# which one Jensen C12n or P12Q



## lightman (Sep 4, 2013)

I have a princeton reverb RI FSR with the 12" canabis rex, I dont really like that speaker with my strat.
So I'm thinking of replacing it with either the Jensen C12N or P12Q as I have been gassing for a Jensen speaker for awhile and think that either will match up well with my strat.
Stewmac have them on sale right now with free shipping (stewMax) so I'm going to pull the trigger on one of them just not sure which one to go for.
I play mostly clean to mild breakup on the princeton so heavy overdrive ( distortion) is not so important to me when I play that amp.
any one have any thoughts on it.


----------



## cboutilier (Jan 12, 2016)

I would go with a Weber, or something similar, to get that vintage Jensen tone. Or an actual vintage Jensen. I loved my PR circuit through a C15N


----------



## StevieMac (Mar 4, 2006)

If you're set on one of the new Jensens for a PRRI, I believe the C12N is a much better sonic fit for that amp than the P12Q. Just my 2 cents but you asked so....


----------



## Paul Running (Apr 12, 2020)

lightman said:


> I have a princeton reverb RI FSR with the 12" canabis rex, I dont really like that speaker with my strat.

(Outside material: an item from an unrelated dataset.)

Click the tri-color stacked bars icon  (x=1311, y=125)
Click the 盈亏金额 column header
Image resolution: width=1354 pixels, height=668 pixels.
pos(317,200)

I have been thinking about a cannabis rex for myself. May I ask what characteristic about the speaker that doesn't sit well with you? Like is it just the strat that doesn't match well?


----------



## lightman (Sep 4, 2013)

StevieMac said:


> If you're set on one of the new Jensens for a PRRI, I believe the C12N is a much better sonic fit for that amp than the P12Q. Just my 2 cents but you asked so....


 I was listening to some samples on you tube ( not the best ) why would you recommend the the P12N over the P12Q ? On youtube it is hard to tell the difference they both sound good although they were installed in 5e3.
I did find one clip of a princeton reverb FSR Bordeaux with the C12Q and it sounded really nice but it is recorded with his phone 




When I saw that you put your vintage Princeton up for sale I almost contacted you to buy ( my wife even said I could) but with the lockdown etc ( your 4 hours away from me) I thought maybe I should just try to get my princeton where I want it to be.


----------



## Swervin55 (Oct 30, 2009)

You really can't use the example of either speaker in a 5E3. Totally different animal. I have had both of the speakers you are questioning in a Blues Jr and Deluxe Reverb and I prefer the C12N.


----------



## lightman (Sep 4, 2013)

Paul Running said:


> I have been thinking about a cannabis rex for myself. May I ask what characteristic about the speaker that doesn't sit well with you? Like is it just the strat that doesn't match well?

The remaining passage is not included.